2. What are the key steps in the authors' methodology?
- The authors run 3 steps on every neuron:
- Generate an explanation of the neuron's behavior using GPT-4
- Simulate what the neuron would do using GPT-4
- Score the explanation based on how well the simulated activations match the real activations
3. What are some of the limitations of the current approach?
- Neurons may have very complex behavior that is impossible to describe succinctly
- The approach only explains neuron behavior as a function of the original text input, without saying anything about its downstream effects
- The overall procedure is quite compute intensive
4. What are the authors' plans for future extensions and generalizations of their approach?

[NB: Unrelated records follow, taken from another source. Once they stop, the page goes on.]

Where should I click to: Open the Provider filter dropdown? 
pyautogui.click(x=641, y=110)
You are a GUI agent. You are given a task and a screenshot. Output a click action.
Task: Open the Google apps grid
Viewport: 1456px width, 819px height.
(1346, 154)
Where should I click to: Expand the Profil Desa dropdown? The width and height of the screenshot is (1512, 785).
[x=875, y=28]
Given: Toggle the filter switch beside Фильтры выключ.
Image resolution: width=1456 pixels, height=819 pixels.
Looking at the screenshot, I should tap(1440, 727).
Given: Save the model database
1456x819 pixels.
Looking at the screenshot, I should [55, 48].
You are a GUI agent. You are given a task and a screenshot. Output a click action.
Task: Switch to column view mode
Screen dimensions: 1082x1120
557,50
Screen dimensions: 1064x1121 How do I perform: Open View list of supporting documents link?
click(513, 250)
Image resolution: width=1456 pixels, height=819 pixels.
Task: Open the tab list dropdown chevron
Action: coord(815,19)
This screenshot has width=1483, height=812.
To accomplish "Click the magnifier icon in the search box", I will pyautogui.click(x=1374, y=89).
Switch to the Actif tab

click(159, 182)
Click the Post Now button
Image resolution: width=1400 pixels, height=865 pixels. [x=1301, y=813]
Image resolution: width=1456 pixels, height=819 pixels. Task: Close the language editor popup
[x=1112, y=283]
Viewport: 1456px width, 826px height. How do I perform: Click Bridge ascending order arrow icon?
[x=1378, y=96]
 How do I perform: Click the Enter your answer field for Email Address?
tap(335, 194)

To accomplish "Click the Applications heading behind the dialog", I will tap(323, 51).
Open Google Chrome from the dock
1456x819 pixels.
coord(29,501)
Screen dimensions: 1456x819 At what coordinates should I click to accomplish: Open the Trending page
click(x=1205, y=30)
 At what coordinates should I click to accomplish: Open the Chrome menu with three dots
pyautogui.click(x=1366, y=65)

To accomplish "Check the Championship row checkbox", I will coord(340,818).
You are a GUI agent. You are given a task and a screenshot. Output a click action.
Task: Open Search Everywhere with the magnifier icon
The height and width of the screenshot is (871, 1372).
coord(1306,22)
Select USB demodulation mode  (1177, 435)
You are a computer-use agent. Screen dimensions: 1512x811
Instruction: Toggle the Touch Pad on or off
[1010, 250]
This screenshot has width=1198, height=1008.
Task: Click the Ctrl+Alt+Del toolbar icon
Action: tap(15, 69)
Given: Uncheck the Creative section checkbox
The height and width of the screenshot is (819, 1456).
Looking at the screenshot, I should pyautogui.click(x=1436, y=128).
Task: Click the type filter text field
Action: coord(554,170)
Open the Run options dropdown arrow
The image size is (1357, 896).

- The authors want to eventually automatically find and explain entire neural circuits implementing complex behaviors
- They want to use models to form, test, and iterate on fully general hypotheses, just as an interpretability researcher would
- The ultimate goal is to use these techniques to interpret their largest models as a way to detect alignment and safety problems before and after deployment
[02] Dataset Release and Scoring
1. What dataset are the authors releasing?
- The authors are releasing a dataset of the (imperfect) explanations and scores for every neuron in GPT-2, generated using GPT-4.
2. How well do the GPT-4-generated explanations perform?
- The authors found that the vast majority of their explanations score poorly, with an average score of 0.34.
- However, they were able to improve scores by iterating on the explanations, using larger models to generate the explanations, and changing the architecture of the explained model.
- The authors found over 1,000 neurons with explanations that scored at least 0.8, meaning they account for most of the neuron's top-activating behavior.
3. What are the authors' hopes for the research community's use of the released dataset and tools?
- The authors hope the research community will develop new techniques for generating higher-scoring explanations and better tools for exploring GPT-2 using the explanations.
- They want to eventually be able to rapidly uncover interesting qualitative understanding of model computations as the explanations improve.